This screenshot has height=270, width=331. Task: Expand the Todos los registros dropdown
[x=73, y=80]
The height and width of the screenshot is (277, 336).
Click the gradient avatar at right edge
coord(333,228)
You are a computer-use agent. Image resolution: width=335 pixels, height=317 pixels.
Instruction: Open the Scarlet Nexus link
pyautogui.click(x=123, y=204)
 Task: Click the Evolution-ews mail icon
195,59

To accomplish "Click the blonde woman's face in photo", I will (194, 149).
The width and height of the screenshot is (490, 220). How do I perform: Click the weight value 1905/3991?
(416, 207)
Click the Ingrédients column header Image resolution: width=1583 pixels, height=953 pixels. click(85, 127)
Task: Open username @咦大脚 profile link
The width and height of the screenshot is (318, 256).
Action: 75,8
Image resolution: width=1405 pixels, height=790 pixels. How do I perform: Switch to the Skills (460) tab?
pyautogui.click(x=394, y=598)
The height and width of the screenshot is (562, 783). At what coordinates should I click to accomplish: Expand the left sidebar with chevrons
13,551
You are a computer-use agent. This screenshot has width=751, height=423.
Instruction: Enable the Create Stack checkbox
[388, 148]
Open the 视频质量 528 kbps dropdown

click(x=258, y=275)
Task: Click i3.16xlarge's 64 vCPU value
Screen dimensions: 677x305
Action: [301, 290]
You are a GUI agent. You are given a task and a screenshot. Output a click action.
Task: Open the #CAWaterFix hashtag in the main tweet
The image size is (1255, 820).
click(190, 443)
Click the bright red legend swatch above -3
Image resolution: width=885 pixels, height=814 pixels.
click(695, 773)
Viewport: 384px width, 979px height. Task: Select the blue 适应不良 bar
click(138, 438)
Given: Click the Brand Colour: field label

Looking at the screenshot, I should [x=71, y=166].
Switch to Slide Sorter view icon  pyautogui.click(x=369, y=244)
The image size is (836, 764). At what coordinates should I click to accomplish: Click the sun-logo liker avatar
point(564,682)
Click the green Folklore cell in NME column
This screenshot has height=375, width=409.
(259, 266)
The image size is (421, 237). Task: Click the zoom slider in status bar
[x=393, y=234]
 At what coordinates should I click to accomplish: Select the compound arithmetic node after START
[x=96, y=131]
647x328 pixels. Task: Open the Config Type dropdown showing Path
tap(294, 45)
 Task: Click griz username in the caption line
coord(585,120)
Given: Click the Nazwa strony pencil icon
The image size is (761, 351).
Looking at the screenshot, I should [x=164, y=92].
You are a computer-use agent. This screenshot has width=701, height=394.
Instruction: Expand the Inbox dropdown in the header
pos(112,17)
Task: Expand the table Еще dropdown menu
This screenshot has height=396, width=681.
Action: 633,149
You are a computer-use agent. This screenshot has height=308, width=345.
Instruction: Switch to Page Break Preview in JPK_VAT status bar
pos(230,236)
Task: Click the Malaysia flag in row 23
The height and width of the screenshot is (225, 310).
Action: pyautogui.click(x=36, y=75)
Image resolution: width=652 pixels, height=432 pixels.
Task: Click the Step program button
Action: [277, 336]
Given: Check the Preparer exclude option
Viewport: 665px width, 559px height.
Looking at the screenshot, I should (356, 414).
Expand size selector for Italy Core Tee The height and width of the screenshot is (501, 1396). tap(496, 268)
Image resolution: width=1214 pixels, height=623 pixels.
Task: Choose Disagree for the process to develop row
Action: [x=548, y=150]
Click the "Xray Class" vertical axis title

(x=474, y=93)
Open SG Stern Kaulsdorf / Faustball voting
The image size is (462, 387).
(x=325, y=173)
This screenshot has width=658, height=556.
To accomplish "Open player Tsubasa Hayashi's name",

************

**Assignment:**
Copy out the material, keeping every line exactly as it is.

**Solution to the exercise:**
This screenshot has height=270, width=331. Task: Expand the Todos los registros dropdown
[x=73, y=80]
The height and width of the screenshot is (277, 336).
Click the gradient avatar at right edge
coord(333,228)
You are a computer-use agent. Image resolution: width=335 pixels, height=317 pixels.
Instruction: Open the Scarlet Nexus link
pyautogui.click(x=123, y=204)
 Task: Click the Evolution-ews mail icon
195,59

To accomplish "Click the blonde woman's face in photo", I will (194, 149).
The width and height of the screenshot is (490, 220). How do I perform: Click the weight value 1905/3991?
(416, 207)
Click the Ingrédients column header Image resolution: width=1583 pixels, height=953 pixels. click(85, 127)
Task: Open username @咦大脚 profile link
The width and height of the screenshot is (318, 256).
Action: 75,8
Image resolution: width=1405 pixels, height=790 pixels. How do I perform: Switch to the Skills (460) tab?
pyautogui.click(x=394, y=598)
The height and width of the screenshot is (562, 783). At what coordinates should I click to accomplish: Expand the left sidebar with chevrons
13,551
You are a computer-use agent. This screenshot has width=751, height=423.
Instruction: Enable the Create Stack checkbox
[388, 148]
Open the 视频质量 528 kbps dropdown

click(x=258, y=275)
Task: Click i3.16xlarge's 64 vCPU value
Screen dimensions: 677x305
Action: [301, 290]
You are a GUI agent. You are given a task and a screenshot. Output a click action.
Task: Open the #CAWaterFix hashtag in the main tweet
The image size is (1255, 820).
click(190, 443)
Click the bright red legend swatch above -3
Image resolution: width=885 pixels, height=814 pixels.
click(695, 773)
Viewport: 384px width, 979px height. Task: Select the blue 适应不良 bar
click(138, 438)
Given: Click the Brand Colour: field label

Looking at the screenshot, I should [x=71, y=166].
Switch to Slide Sorter view icon  pyautogui.click(x=369, y=244)
The image size is (836, 764). At what coordinates should I click to accomplish: Click the sun-logo liker avatar
point(564,682)
Click the green Folklore cell in NME column
This screenshot has height=375, width=409.
(259, 266)
The image size is (421, 237). Task: Click the zoom slider in status bar
[x=393, y=234]
 At what coordinates should I click to accomplish: Select the compound arithmetic node after START
[x=96, y=131]
647x328 pixels. Task: Open the Config Type dropdown showing Path
tap(294, 45)
 Task: Click griz username in the caption line
coord(585,120)
Given: Click the Nazwa strony pencil icon
The image size is (761, 351).
Looking at the screenshot, I should [x=164, y=92].
You are a computer-use agent. This screenshot has width=701, height=394.
Instruction: Expand the Inbox dropdown in the header
pos(112,17)
Task: Expand the table Еще dropdown menu
This screenshot has height=396, width=681.
Action: 633,149
You are a computer-use agent. This screenshot has height=308, width=345.
Instruction: Switch to Page Break Preview in JPK_VAT status bar
pos(230,236)
Task: Click the Malaysia flag in row 23
The height and width of the screenshot is (225, 310).
Action: pyautogui.click(x=36, y=75)
Image resolution: width=652 pixels, height=432 pixels.
Task: Click the Step program button
Action: [277, 336]
Given: Check the Preparer exclude option
Viewport: 665px width, 559px height.
Looking at the screenshot, I should (356, 414).
Expand size selector for Italy Core Tee The height and width of the screenshot is (501, 1396). tap(496, 268)
Image resolution: width=1214 pixels, height=623 pixels.
Task: Choose Disagree for the process to develop row
Action: [x=548, y=150]
Click the "Xray Class" vertical axis title

(x=474, y=93)
Open SG Stern Kaulsdorf / Faustball voting
The image size is (462, 387).
(x=325, y=173)
This screenshot has width=658, height=556.
To accomplish "Open player Tsubasa Hayashi's name",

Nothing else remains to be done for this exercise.